Extremal bipartite independence number and balanced coloring

TL;DR

This paper investigates extremal properties of bipartite graphs, establishing bounds on large balanced independent sets and partitions into independent sets, with results that improve previous theorems and are nearly optimal.

Contribution

It provides new algorithmic bounds on balanced independent sets and colorings in bipartite graphs, improving recent and existing theorems in the field.

Findings

Large bipartite graphs have balanced independent sets of size proportional to (log D)/D times n.

Balanced bipartite graphs can be partitioned into approximately (Δ/log Δ) independent sets.

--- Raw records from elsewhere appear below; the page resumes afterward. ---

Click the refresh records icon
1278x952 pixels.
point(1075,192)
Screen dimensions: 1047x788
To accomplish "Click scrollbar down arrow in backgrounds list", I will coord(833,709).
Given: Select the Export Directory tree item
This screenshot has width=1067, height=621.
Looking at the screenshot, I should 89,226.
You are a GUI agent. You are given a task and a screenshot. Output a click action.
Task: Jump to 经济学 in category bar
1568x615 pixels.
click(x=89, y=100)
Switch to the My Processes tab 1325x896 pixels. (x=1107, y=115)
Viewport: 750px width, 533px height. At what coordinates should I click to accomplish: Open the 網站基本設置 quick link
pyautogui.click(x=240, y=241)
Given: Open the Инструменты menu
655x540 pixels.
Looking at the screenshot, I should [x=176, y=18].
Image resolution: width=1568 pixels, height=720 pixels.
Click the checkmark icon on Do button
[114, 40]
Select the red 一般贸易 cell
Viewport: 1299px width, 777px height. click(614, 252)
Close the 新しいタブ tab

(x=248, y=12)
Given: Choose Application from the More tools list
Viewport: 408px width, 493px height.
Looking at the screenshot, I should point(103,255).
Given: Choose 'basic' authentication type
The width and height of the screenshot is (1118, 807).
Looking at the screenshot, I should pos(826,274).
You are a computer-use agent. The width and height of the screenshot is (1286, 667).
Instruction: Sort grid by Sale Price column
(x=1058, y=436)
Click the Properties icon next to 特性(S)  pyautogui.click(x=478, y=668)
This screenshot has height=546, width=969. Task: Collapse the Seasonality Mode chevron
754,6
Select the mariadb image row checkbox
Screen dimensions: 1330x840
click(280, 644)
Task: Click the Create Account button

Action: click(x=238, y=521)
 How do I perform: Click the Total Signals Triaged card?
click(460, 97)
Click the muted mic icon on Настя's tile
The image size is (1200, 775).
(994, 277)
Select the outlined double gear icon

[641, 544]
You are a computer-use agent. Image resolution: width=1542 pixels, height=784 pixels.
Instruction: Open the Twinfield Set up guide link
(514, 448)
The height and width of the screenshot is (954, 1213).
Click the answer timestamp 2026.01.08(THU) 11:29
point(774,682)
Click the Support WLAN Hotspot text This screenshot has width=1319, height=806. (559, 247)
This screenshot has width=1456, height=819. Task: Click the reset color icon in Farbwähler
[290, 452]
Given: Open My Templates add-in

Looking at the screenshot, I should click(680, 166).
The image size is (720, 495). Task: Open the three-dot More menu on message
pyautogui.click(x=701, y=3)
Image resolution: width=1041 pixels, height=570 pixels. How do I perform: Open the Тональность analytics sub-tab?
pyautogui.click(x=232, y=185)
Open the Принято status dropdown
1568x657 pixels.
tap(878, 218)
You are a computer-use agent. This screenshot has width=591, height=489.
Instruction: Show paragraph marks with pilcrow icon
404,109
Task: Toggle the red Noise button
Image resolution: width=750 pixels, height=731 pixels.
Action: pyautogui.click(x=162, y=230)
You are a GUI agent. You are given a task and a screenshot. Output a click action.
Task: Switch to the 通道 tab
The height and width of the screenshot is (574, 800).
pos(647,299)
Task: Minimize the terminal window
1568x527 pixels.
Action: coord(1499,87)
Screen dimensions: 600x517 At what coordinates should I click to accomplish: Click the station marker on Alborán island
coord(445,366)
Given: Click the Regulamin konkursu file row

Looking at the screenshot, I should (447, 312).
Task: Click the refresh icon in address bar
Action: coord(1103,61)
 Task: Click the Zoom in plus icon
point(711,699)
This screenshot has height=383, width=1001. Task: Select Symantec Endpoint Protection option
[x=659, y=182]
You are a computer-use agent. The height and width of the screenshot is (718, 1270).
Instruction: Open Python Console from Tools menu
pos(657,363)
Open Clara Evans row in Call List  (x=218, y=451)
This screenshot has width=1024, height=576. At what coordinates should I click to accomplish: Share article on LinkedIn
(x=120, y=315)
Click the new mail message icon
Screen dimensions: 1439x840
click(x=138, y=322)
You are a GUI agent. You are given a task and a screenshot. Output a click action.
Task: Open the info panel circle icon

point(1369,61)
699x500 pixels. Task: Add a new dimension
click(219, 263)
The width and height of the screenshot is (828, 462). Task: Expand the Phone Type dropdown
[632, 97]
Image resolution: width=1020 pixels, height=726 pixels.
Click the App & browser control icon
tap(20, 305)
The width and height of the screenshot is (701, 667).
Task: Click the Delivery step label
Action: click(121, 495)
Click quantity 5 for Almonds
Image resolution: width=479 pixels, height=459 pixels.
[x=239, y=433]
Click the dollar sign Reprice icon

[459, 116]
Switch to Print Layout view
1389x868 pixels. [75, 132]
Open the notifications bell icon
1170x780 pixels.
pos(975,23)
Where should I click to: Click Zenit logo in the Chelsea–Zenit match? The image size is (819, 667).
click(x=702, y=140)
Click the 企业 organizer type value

Results are algorithmic and nearly optimal, highlighting the 'algorithmic barrier' phenomenon.

Abstract

In this paper, we establish a couple of results on extremal problems in bipartite graphs. Firstly, we show that every sufficiently large bipartite graph with average degree $D$ and with $n$ vertices on each side has a balanced independent set containing $(1-\epsilon) \frac{\log D}{D} n$ vertices from each side for small $\epsilon > 0$. Secondly, we prove that the vertex set of every sufficiently large balanced bipartite graph with maximum degree at most $\Delta$ can be partitioned into $(1+\epsilon)\frac{\Delta}{\log \Delta}$ balanced independent sets. Both of these results are algorithmic and best possible up to a factor of 2, which might be hard to improve as evidenced by the phenomenon known as `algorithmic barrier' in the literature. The first result improves a recent theorem of Axenovich, Sereni, Snyder, and Weber in a slightly more general setting. The second result improves a theorem of Feige and Kogan about coloring balanced bipartite graphs.